What you will do:
Rewrite the lines from the one containing "You are a GUI" through the end of the records, inclusive, replacing "monitor" with "display" and keeping everything else the same. Omit the pictures from your answer.

(Entries for locating text and elements)
--------------------

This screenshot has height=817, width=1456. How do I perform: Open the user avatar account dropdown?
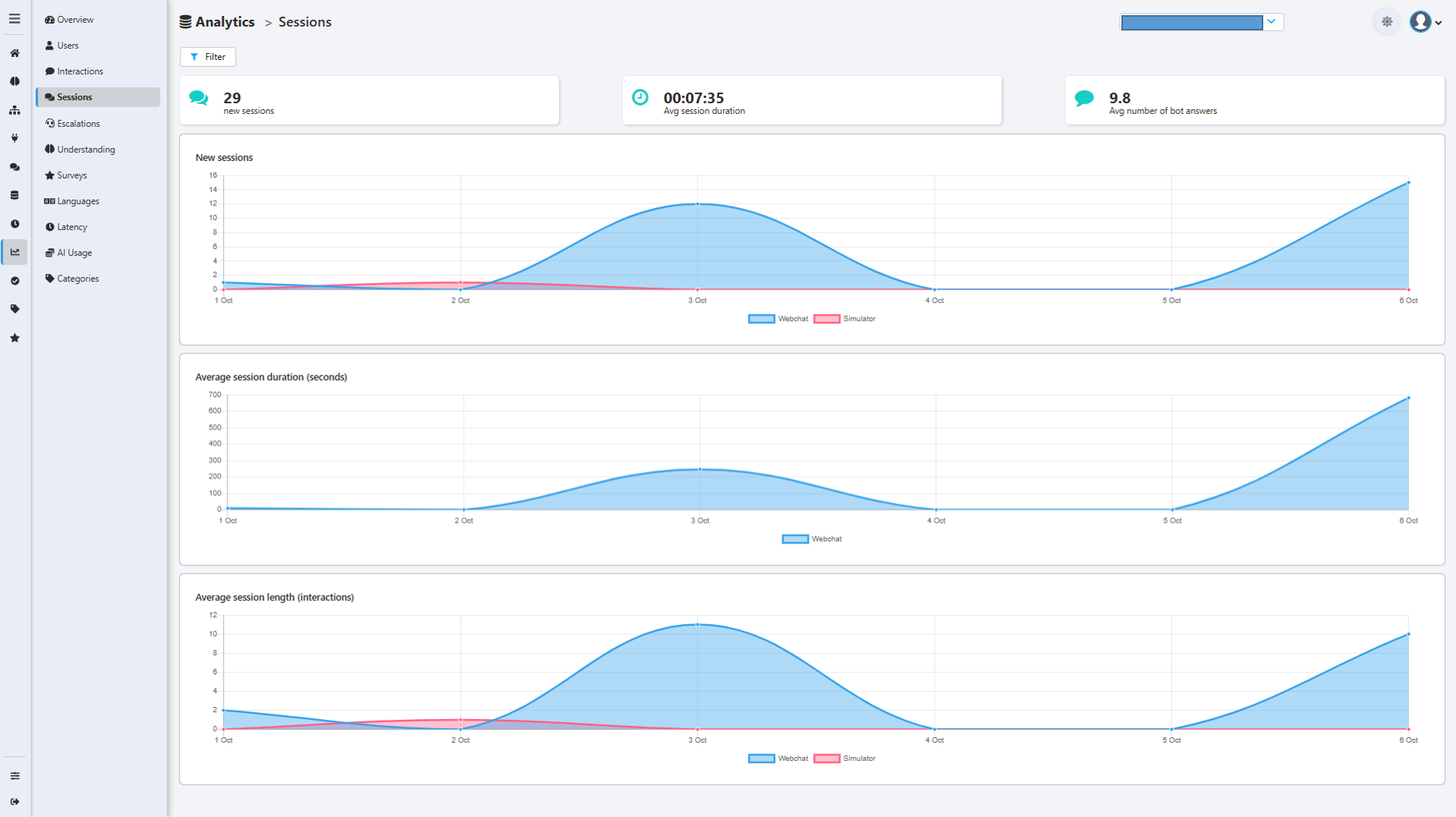1426,22
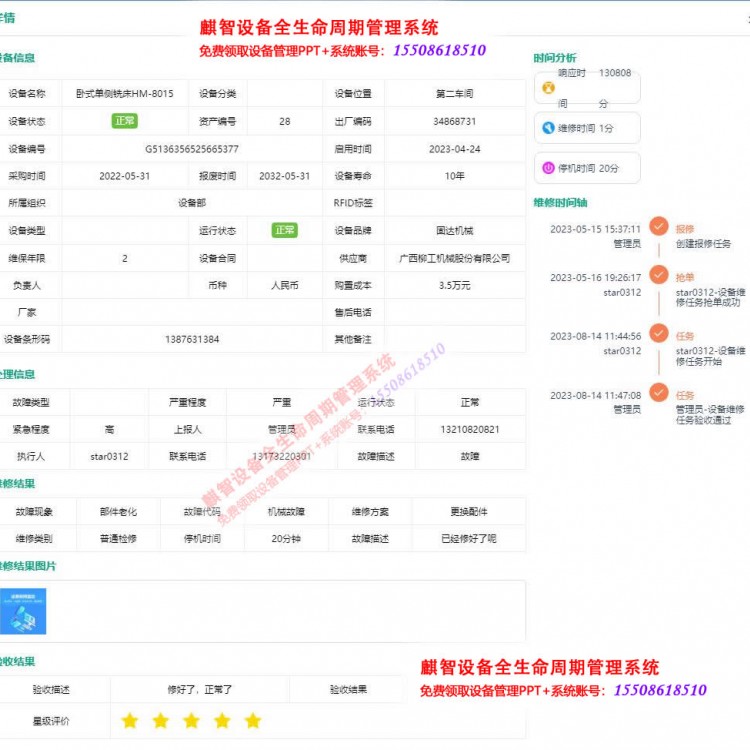Click the 停机时间 20分 card

click(x=587, y=169)
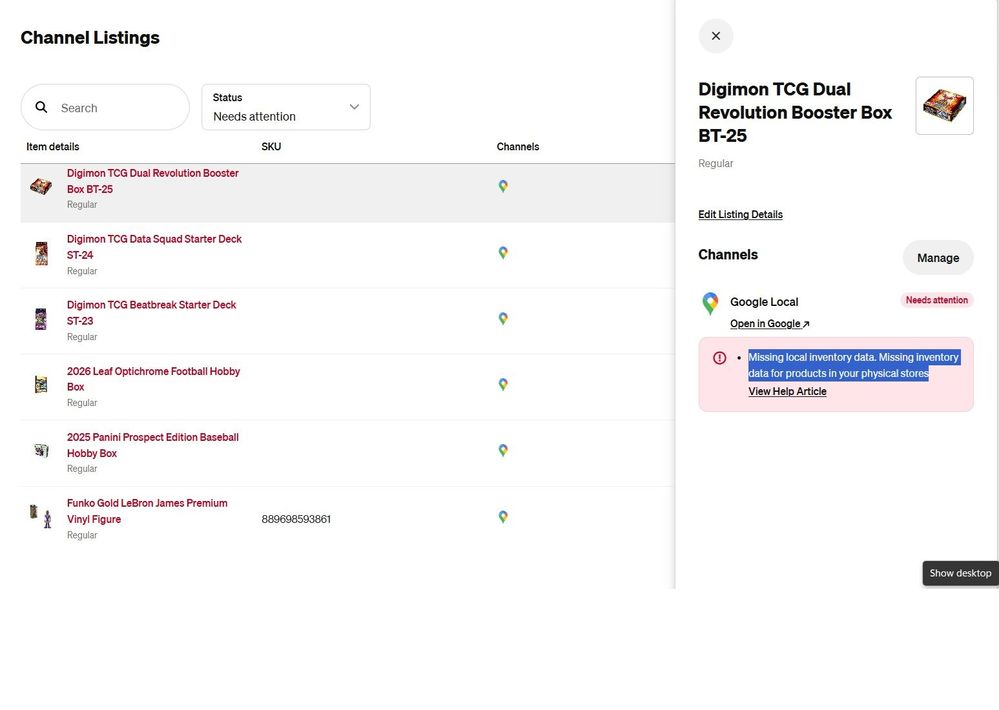Open the Digimon booster box product thumbnail
Image resolution: width=999 pixels, height=710 pixels.
pyautogui.click(x=944, y=106)
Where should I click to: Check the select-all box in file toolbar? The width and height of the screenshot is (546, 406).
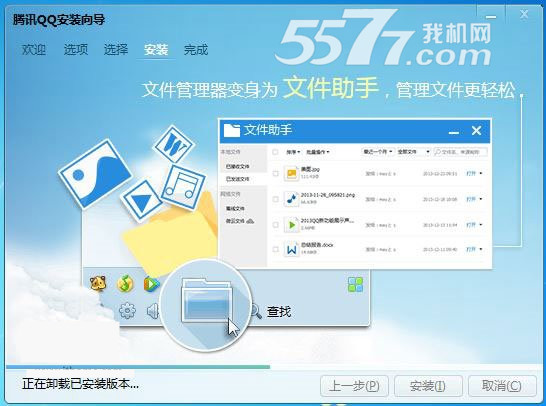275,152
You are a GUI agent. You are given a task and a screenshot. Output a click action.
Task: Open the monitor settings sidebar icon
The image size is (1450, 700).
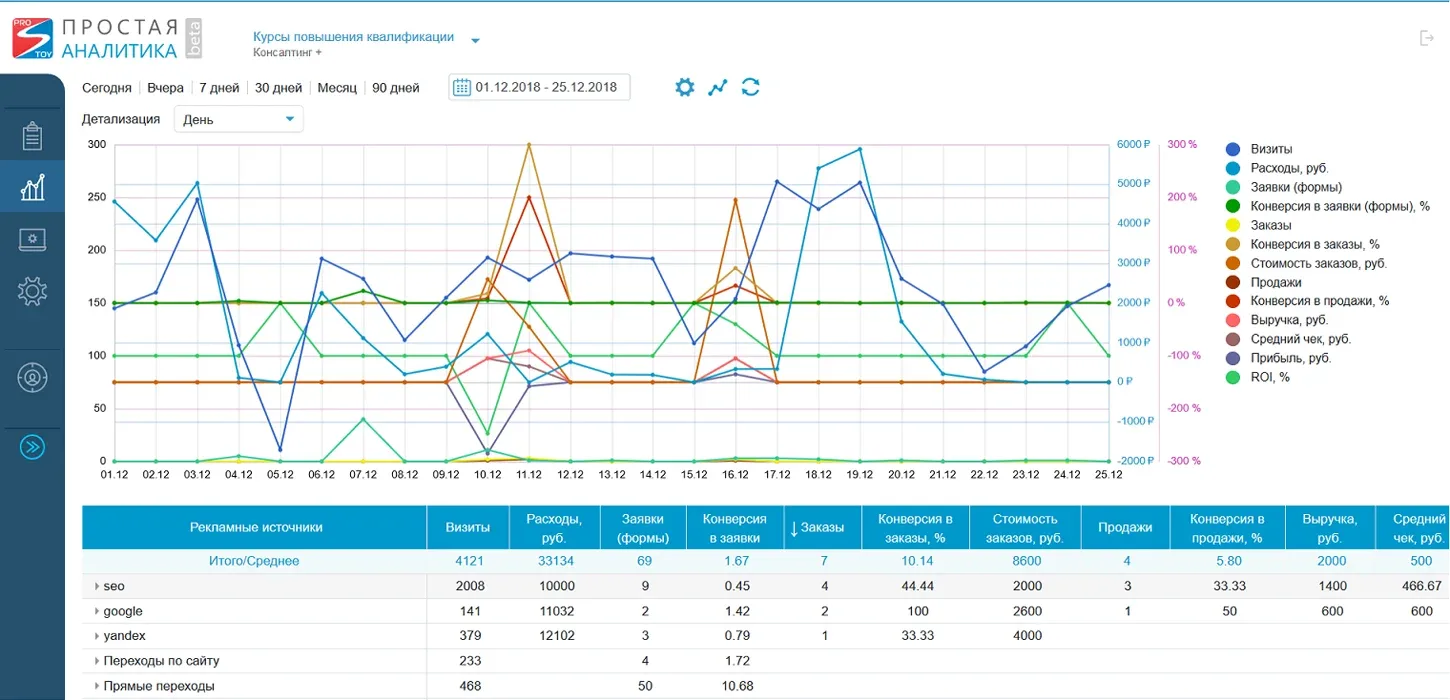coord(32,239)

--------------------

Result of this task:
You are a GUI agent. You are given a task and a screenshot. Output a click action.
Task: Open the display settings sidebar icon
The image size is (1450, 700).
coord(32,239)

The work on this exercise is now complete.